Alaska Not as Rich in Oil as Expected

Alaska’s North Slope is home to the U.S. National Petroleum Reserve.  The 23-million acres of land were assessed during the Bush Administration in 2002 and determined to be rich in natural oil and gas resources.  Unfortunately, the newest estimate puts the oil reserves at a mere 10% of the 2002 numbers, and natural gas reserves at 13%.  The new data raised questions about other areas in the U.S. where natural resource abundance may have been overestimated.  Additionally, the newest report casts some doubt as to whether or not regions like the Arctic National Wildlife Refuge even merit oil and gas exploration.

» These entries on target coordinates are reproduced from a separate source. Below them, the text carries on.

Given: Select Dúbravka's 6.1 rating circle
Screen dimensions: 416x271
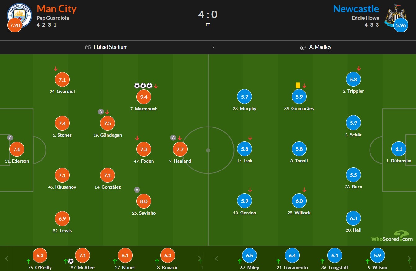Looking at the screenshot, I should click(399, 149).
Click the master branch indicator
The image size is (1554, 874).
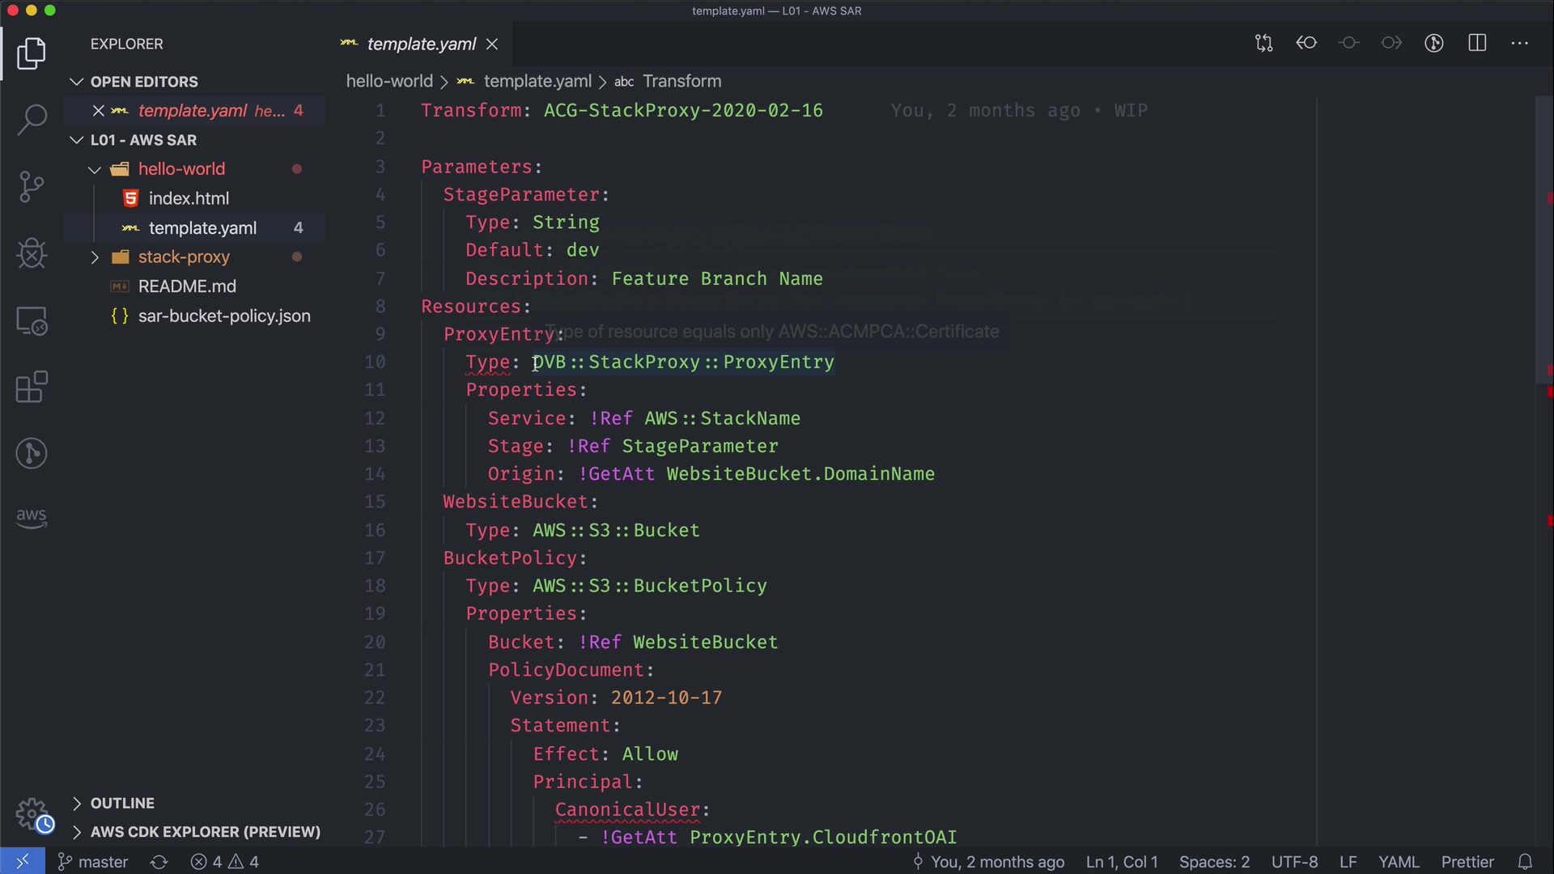tap(94, 862)
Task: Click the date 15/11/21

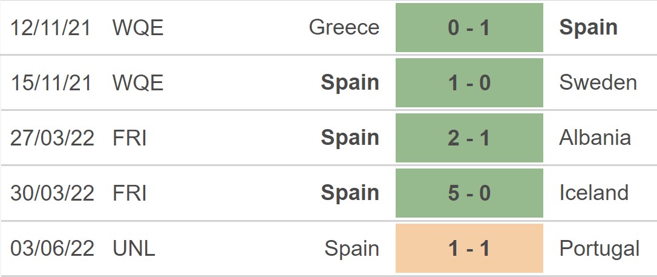Action: pos(50,82)

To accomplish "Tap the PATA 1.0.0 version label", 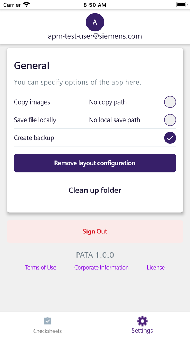I will tap(95, 255).
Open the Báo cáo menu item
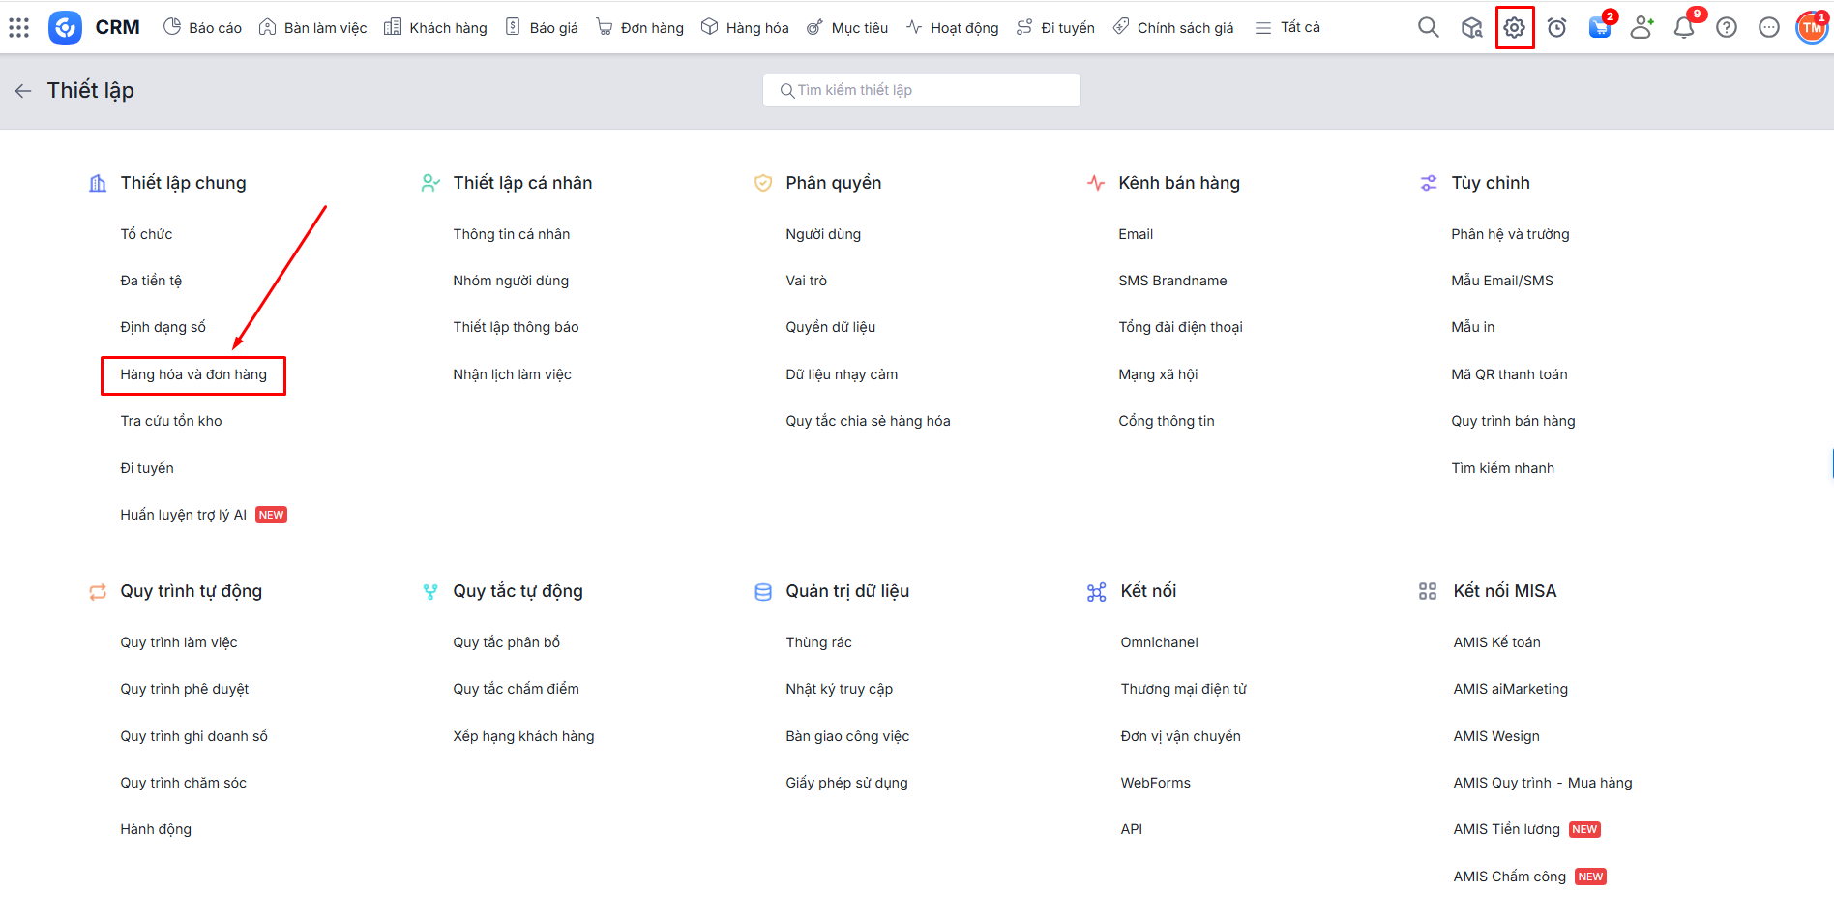1834x922 pixels. pyautogui.click(x=203, y=28)

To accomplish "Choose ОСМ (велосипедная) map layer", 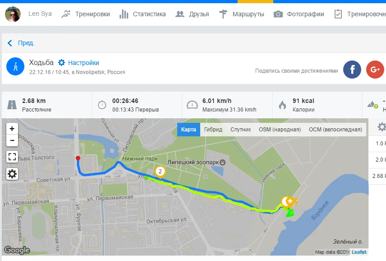I will (x=335, y=130).
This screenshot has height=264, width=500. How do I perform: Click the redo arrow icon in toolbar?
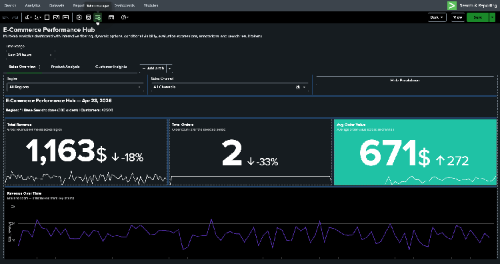click(15, 17)
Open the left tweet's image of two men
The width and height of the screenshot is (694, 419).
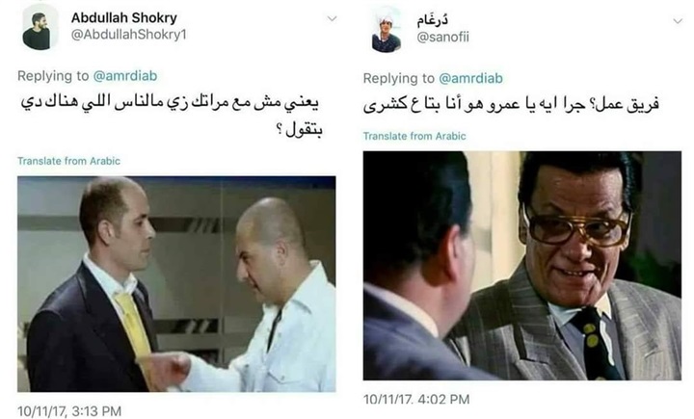(x=176, y=284)
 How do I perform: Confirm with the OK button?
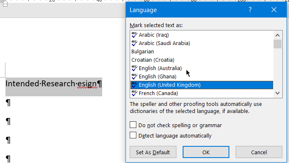coord(206,152)
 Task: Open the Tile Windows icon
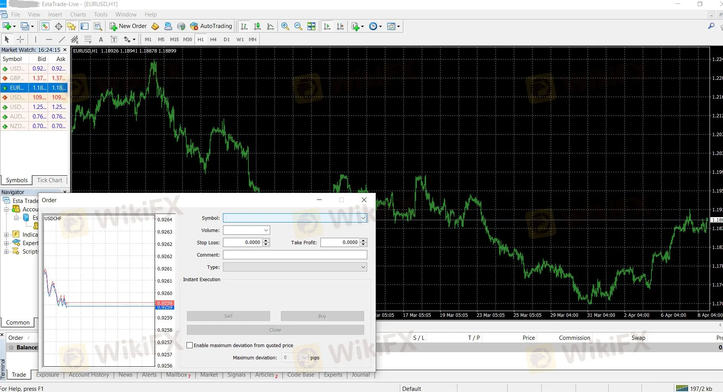pyautogui.click(x=312, y=26)
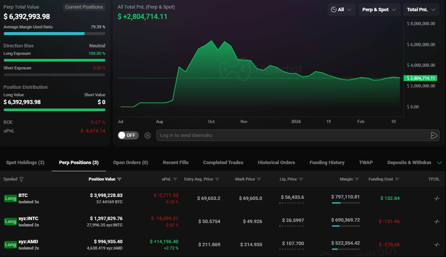446x257 pixels.
Task: Open danmaku settings hexagon icon
Action: (x=147, y=135)
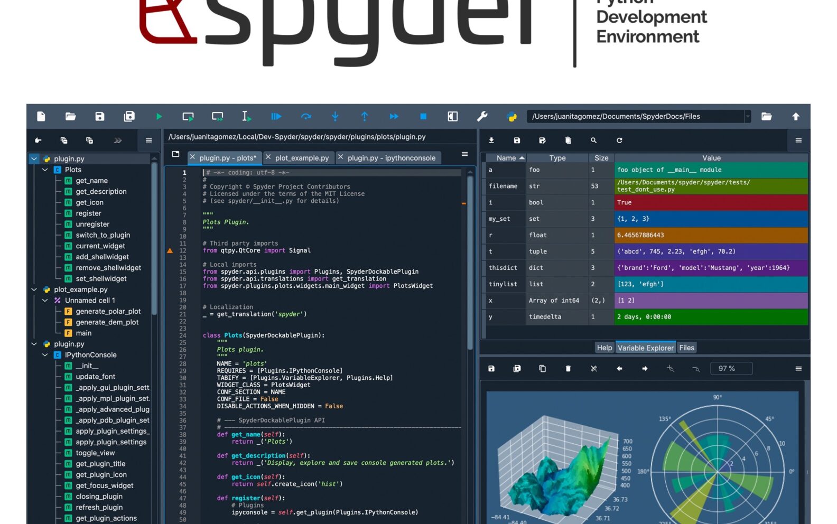Toggle maximize current pane icon
The height and width of the screenshot is (524, 837).
click(x=453, y=117)
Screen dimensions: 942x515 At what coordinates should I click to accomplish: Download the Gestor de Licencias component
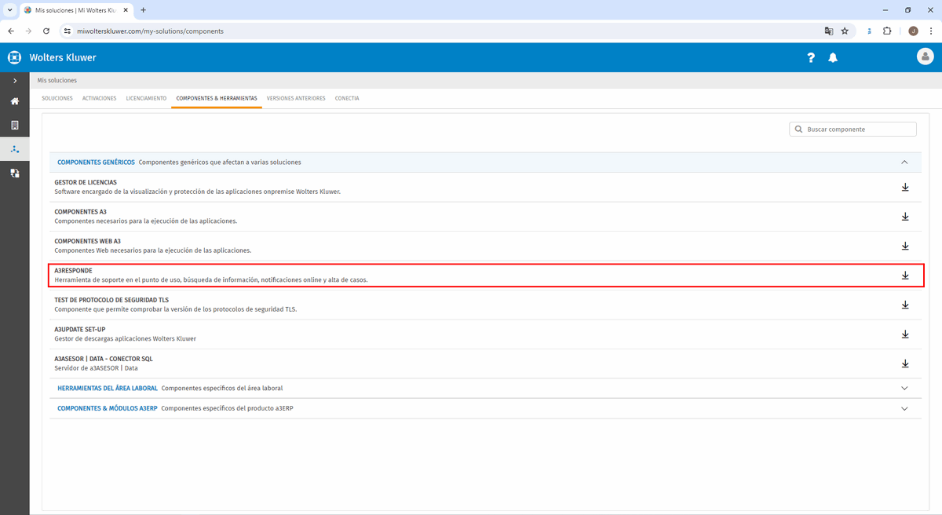pos(904,187)
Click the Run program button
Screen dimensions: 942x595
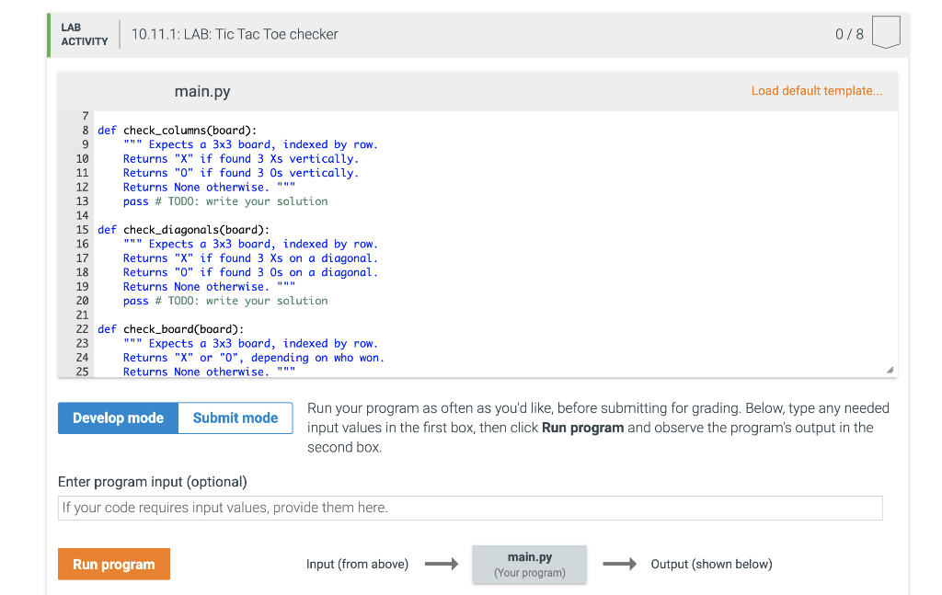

The Wildlife Refuge spans 19-million acres of Alaska’s North Slope, and has been a point of contention between environmentalists and energy companies for decades.  The political battle over the decision to open the land to exploration is ongoing.  The newest report has strengthened the position of environmentalists who want the land to remain protected.

Director of the U.S. Geologic Survey, Marcia McNutt, said, “These new findings underscore the challenge of predicting whether oil or gas will be found in frontier areas.”  As new technology makes more data available, the overall petroleum potential of the land needs to be recalculated.

The most recent estimate of the oil content in the National Petroleum Reserve is 896 million barrels of undiscovered oil.  If this figure is accurate, it indicates that the Alaskan oil output has the potential to triple, but the resources are only great enough to support domestic oil usage for two years, and will not significantly reduce the nation’s need to import foreign oil.

The Reserve is also believed to house more than 50 trillion cubic feet of natural gas.  Unfortunately, this resource is currently untapped due to the lack of pipelines or transmission lines that could carry the gas into a region of high demand.  The market in Alaska is simply not great enough to warrant natural gas exploration.

In light of this new report and the significant decline in oil and gas reserve estimates, Americans are forced to acknowledge that our fossil fuels are a limited resource and the reserves are being depleted.  Unless we push renewable energy efforts and fuel efficiency technology to make up the energy gap, the country will begin to rely more heavily on foreign imports.  When our domestic reserves dry up, we will lose any pull we have over setting the price of oil in the global market.